Results: Of the 133 patients enrolled and treated in ASCERTAIN, 16 (12%) had a diagnosis of CMML with demographics and as follows:  median age 71.5 years, 69%Male/31%Female, median weight 87kg (range 65-124), 25%ECOG 0, 75% ECOG 1. Population disease characteristics were: 19% poor or intermediate risk cytogenetics, with median baseline hemoglobin 90 g/L, neutrophils 1.27 X 109/L, platelets 84 x 109/L, bone marrow blasts 5%, with 38% RBC transfusion dependent. Patients received a median of 7 cycles of therapy (range 3-24). Treatment-emergent adverse events of CTCAE Grade 3 or higher in > 10% of patients, independent of relationship to ASTX727, were cytopenias (neutropenia [69%], thrombocytopenia [63%], anemia [56%], leukopenia [19%]), febrile neutropenia (31%), fatigue (13%). Two patients (12.5%) had Complete responses (CR), 8 (50%) had marrow CR ([mCR], including 3 (19%) with hematologic improvement (HI); Overall response rate (ORR) [CR + PR+ mCR + HI] was 75%. Of six patients with baseline RBC transfusion dependence 3 (50%) became transfusion independent. Leukemia-free survival was 28.2 months and after a median follow up of more than 33 months, median overall survival had not been reached. Two patients (13%) went on to Hematopoietic Stem Cell Transplant (HCT).

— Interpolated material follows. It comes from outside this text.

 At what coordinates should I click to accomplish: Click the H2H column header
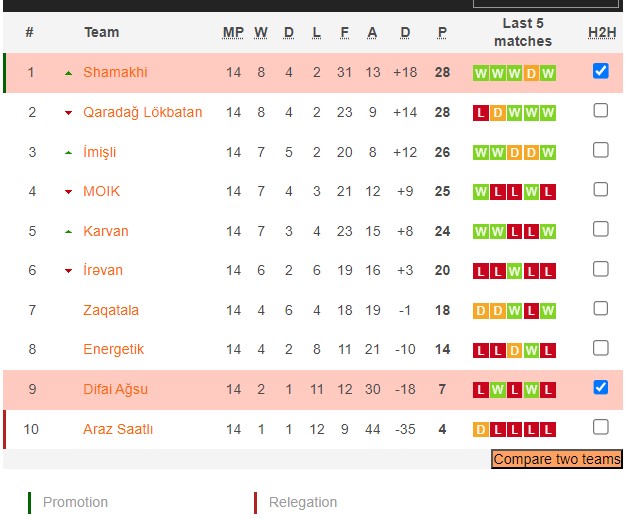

Conclusions: In the overall study, oral decitabine/cedazuridine delivered equivalent PK exposure to 5 days of IV decitabine 20mg/m2 with a resultant clinical activity safety and efficacy profile in CMML patients consistent with the published literature (e.g. Zeidan, et al 2017) and the Phase 2 experience. The use of oral decitabine/cedazuridine is a reasonable approach in CMML patients.

References:
Garcia-Manero, et al ASH 2019
Savona, et al, Int. MDS Symposium, 2021
Zeidan, et al, Cancer 2017: 3754-3762.